Witnesses said the Marines fired indiscriminately at pedestrians and people in cars, buses and taxis in six locations along a 10-mile stretch of the road, according to a report issued by Afghanistan's Independent Human Rights Commission.

A defense attorney said evidence would show the patrol followed regulations. Testimony was to start on Tuesday.

Military prosecutors declined to comment. In a statement, the Corps said the court would explore conduct of the convoy, rules of engagement, fire discipline, reporting of the incident and the "command climate" of the company.

Set to last two weeks
At the end of the inquiry, which is scheduled to last two weeks, the panel will recommend whether the officers should be charged with a crime.

That decision will ultimately rest with Lt. Gen. Samuel Helland, commander of U.S. Marine Forces Central Command.

Army Lt. Gen. Francis H. Kearney III, who led special operations forces in the Middle East at the time of the shootings, ordered eight Marines back to Camp Lejeune and removed the rest of the company from Afghanistan.

An Army brigade commander, 10th Mountain Division Col. John Nicholson, apologized in May, saying he was "deeply, deeply ashamed and terribly sorry that Americans have killed and wounded innocent Afghan people." Initial reports pegged the number of dead at 10 or 12, but Nicholson said officials had concluded 19 died and 50 were injured.

But the next week, Marine Corps commandant Gen. James T. Conway said Nicholson's apology was premature because an investigation remained under way.

In November, Maj. Gen. Dennis J. Hejlik, the commander of the Marine Special Operations Command, said that the Marines responded correctly when they were attacked and that he disagreed with Kearney's decision to pull them out of Afghanistan.

The Defense Department's inspector general has since opened an investigation into Kearney's actions, responding to concerns raised by Rep. Walter B. Jones, R-N.C., who said the Army had "discarded the presumption of innocence."

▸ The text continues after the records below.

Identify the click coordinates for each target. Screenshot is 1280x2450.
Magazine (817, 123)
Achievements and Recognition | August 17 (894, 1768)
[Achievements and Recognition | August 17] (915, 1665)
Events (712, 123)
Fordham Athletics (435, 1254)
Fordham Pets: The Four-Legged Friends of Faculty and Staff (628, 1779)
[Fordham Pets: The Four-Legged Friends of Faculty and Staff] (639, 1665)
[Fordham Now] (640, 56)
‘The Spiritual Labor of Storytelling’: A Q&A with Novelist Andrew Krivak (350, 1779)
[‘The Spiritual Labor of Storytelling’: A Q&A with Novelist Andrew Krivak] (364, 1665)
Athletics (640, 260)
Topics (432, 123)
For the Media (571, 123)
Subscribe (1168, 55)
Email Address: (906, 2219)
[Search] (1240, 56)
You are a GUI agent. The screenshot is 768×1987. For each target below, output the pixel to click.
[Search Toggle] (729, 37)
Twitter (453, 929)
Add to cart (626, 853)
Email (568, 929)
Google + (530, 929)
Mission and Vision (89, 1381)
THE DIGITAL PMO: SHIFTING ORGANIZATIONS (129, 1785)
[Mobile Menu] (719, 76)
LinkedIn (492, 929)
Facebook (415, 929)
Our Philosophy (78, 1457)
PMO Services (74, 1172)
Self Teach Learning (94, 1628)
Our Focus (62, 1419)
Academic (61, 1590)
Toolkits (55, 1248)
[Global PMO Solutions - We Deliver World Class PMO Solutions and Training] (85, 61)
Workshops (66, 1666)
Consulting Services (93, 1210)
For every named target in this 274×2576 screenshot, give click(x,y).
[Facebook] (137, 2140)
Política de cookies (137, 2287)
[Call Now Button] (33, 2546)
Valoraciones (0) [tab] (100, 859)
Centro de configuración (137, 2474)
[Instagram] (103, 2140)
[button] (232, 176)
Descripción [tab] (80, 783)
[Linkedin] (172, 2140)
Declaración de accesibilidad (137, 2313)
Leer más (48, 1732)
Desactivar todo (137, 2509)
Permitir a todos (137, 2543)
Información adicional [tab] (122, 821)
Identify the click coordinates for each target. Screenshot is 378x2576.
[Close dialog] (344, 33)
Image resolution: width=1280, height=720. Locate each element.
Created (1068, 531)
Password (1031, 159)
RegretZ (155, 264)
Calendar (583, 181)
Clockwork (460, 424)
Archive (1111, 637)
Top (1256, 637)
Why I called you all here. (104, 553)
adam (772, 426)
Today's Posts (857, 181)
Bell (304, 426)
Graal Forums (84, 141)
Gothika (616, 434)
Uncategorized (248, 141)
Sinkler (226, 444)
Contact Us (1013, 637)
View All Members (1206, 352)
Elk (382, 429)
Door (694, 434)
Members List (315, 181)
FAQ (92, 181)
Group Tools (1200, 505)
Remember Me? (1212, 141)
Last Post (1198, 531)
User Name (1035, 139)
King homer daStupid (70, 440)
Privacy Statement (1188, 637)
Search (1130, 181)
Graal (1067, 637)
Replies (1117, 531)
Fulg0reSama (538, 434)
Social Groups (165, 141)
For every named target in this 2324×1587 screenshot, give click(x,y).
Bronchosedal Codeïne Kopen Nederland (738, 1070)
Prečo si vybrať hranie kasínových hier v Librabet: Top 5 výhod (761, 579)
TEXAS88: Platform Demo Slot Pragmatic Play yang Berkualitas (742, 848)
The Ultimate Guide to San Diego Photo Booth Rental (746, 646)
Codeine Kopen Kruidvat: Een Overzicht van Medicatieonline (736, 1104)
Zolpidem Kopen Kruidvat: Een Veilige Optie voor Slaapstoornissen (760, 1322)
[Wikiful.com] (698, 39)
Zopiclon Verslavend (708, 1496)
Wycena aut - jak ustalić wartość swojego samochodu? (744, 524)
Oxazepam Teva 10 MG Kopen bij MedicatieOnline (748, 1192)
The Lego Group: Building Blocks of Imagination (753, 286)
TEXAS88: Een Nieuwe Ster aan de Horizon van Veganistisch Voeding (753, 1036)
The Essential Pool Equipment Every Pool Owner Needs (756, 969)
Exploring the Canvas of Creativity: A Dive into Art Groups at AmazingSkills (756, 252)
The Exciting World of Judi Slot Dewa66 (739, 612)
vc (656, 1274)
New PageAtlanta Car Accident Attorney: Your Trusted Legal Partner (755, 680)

Army general won't be called
Defense attorneys were told Monday they would not be allowed to call Kearney as a witness.

They have interviewed each of the 30 Marines in the six-vehicle reconnaissance patrol.

After the convoy's second vehicle was hit by the bomb, "the evidence is quite clear that the patrol received small arms fire from that location for approximately the next three miles," said Mark Waple, a civilian lawyer for Galvin.

"There is such a very clear line between the forensic evidence and the testimony of the Marines when compared to some of the statements of the Afghan civilians," Waple said.

A Navy investigation also found that at least one of the Afghan citizens who said they were injured "were told to make their claim for being injured so they could receive compensation. That's been a confusing factor in this situation," Waple said.

The Marine Corps last used the administrative fact-finding process in 1956, to investigate allegations a drill sergeant marched a group of recruits into a South Carolina creek, where six died.